Watching from the sidelines, I was bemused. At first the weight of evidence seemed incontestable. The children said they had been molested and everyone involved, parents, police, municipal and government servants, therapists, social workers, a jury of nine women and three men, and an experienced judge, believed them.

“The jury heard the children,” the judge declared. “They believed the children and I agree with that assessment.”

At that stage our own case for a retrial was about to go before the Court of Appeal. I remember saying to Lisbeth, or perhaps she said it to me: “You know, there’s something troubling about this creche business. Either the creche is bad or the whole justice system in this country is sick.” The irony was, however, that the Ellis case appeared to be working in Huey’s favour.

Clearly in Christchurch a great cruelty had been perpetrated. But against whom? Clearly something was wrong. Yet it was secret and unstated.

Others were obviously uneasy, for immediately after Peter Ellis was sentenced the public mood began to shift. To the average person, what lay behind the accusations was a mystery, although in my own mind—I knew something of the way children could be manipulated in play activities to reveal memories: “memories” that included weird ceremonies involving rape, incest, witches, ghosts, scorpions and even infanticide and cannibalism—I was beginning to work out in my mind who the culprits
might be. In retrospect the tide of public opinion must have turned quickly. Concerned citizens wrote to the government. Appeals were launched up and down the country, there were calls for an inquiry. Even the media, which had conspired to create an atmosphere of anxiety and fear, began to develop a conscience and turn its attention away from the scapegoat, Ellis, and towards the children. As relief turned to scepticism and the mood intensified, it became obvious to many of us that as in Britain, as in America, the evidence of the children was tainted.

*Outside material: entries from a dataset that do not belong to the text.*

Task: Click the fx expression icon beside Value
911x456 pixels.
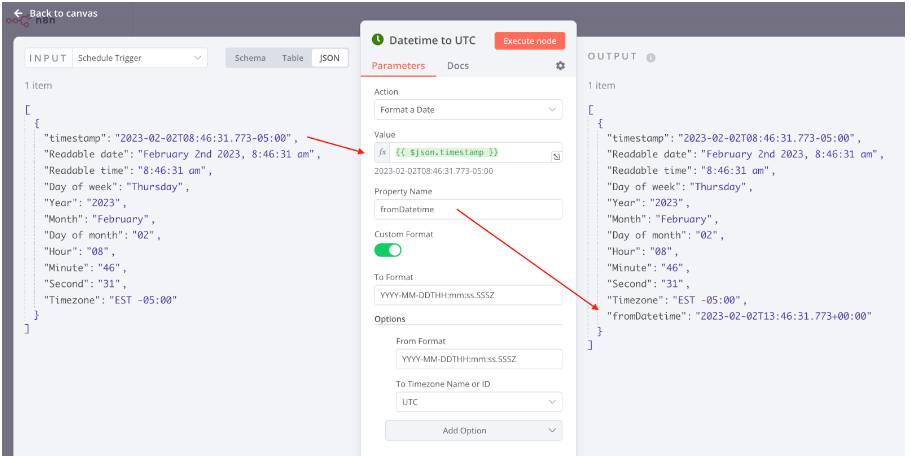Action: point(382,152)
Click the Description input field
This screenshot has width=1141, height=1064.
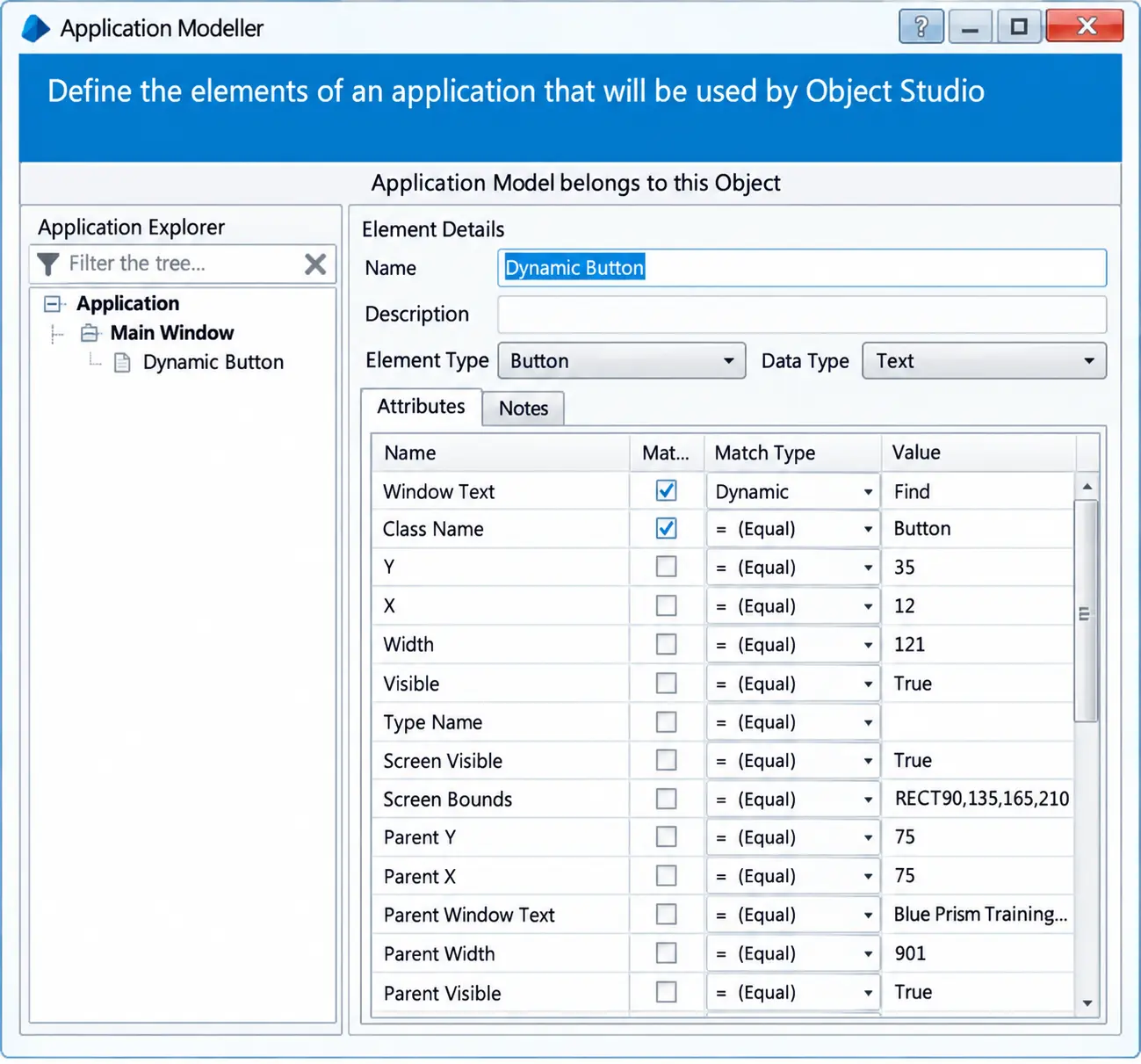802,315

“Mummy”—I remember a line jumping out at me from one of the published reports—“Mummy, I have been doing some more remembering about the creche.”

I didn’t say anything to Lawrence, although calls for an inquiry into the Christchurch case were already mounting as our own case was coming to court. The sense of outrage that followed the Ellis verdict must have been obvious to Lawrence, as to every lawyer in the country. Was it true that the children’s statements had been obtained by pressure and manipulation? If so, if the statements that had condemned Peter Ellis were false, what effect might this have on a jury asked to believe in the truth of Huey’s story?

For a giddy moment, after I discovered the school report card, I had thought our case unassailable. Now I began to wonder.